Your instructions
Work through the records below and tally every line containing "Task". Reply with the total alone.

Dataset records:
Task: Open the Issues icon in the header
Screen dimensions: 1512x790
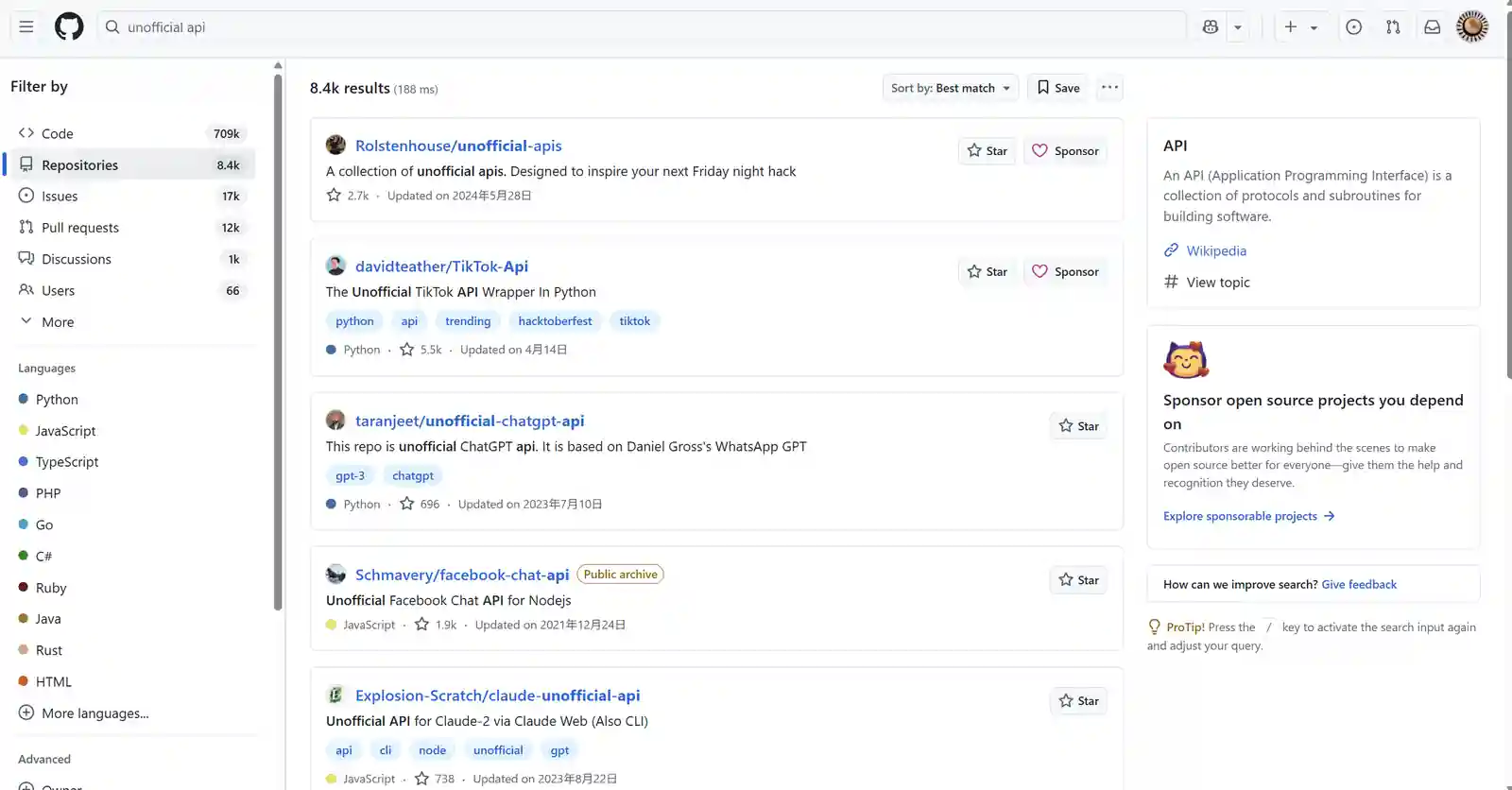Action: (1353, 27)
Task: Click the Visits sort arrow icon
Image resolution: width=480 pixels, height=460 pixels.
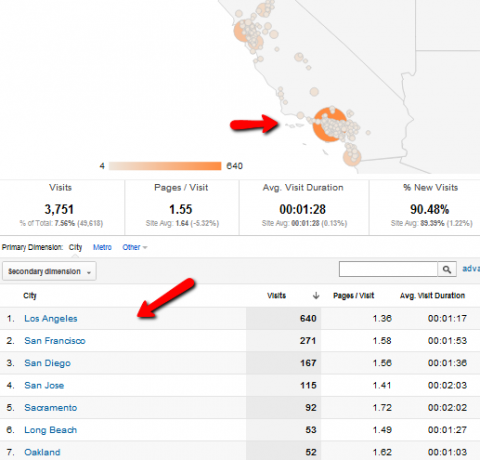Action: tap(316, 295)
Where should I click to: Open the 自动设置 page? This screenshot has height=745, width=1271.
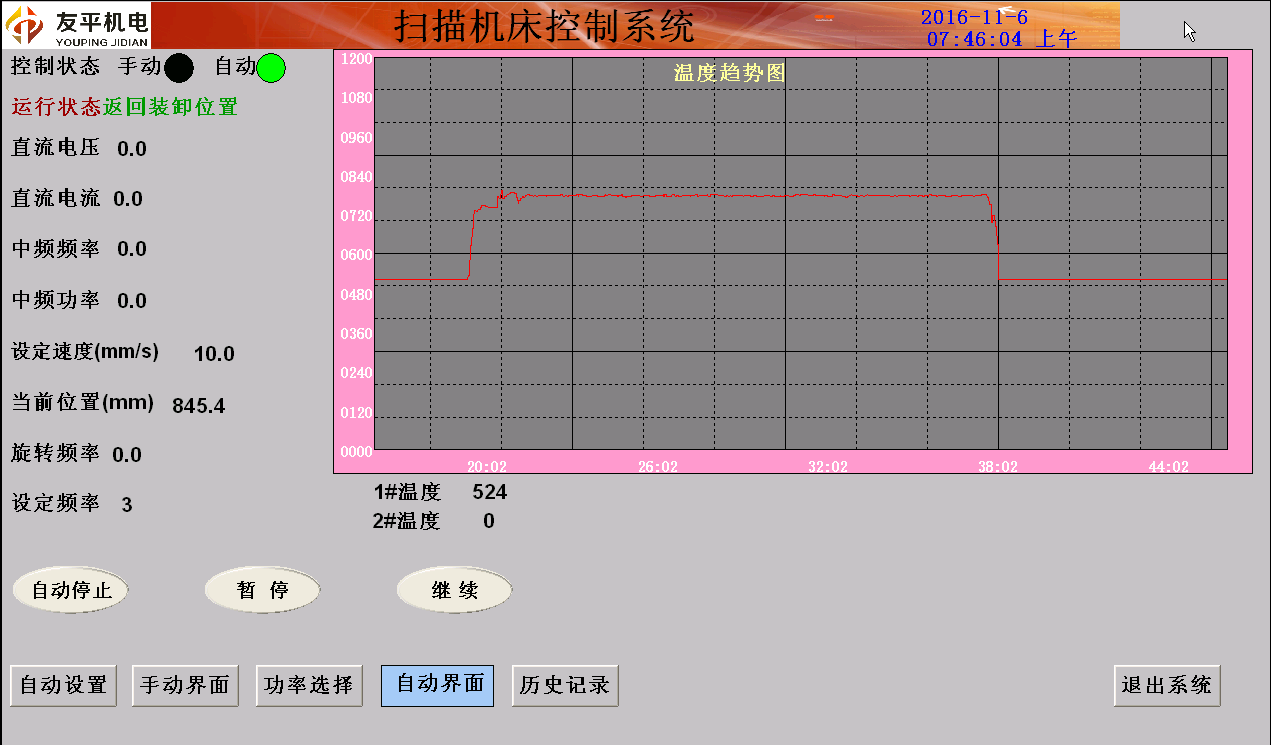click(64, 686)
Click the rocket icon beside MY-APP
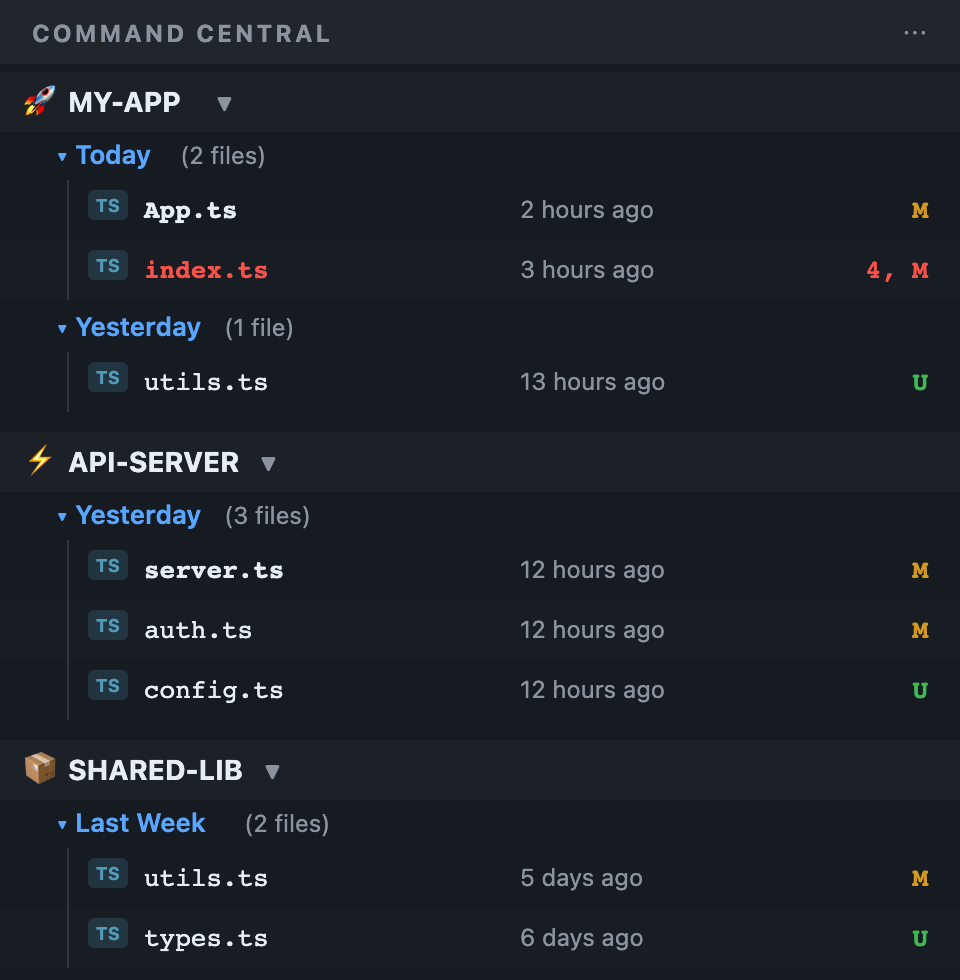The image size is (960, 980). click(39, 101)
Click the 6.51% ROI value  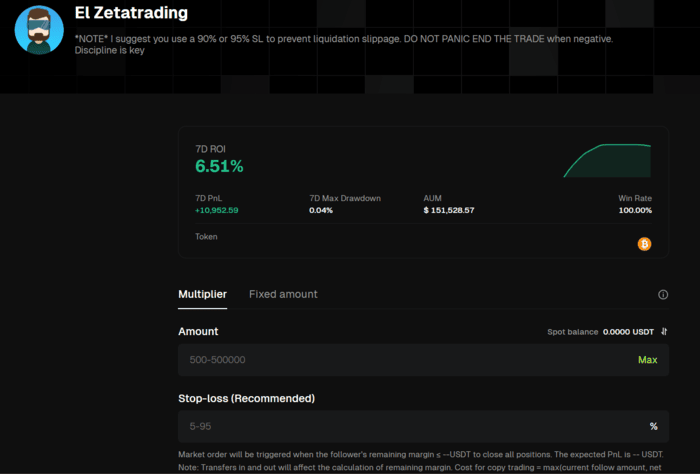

Written answer
2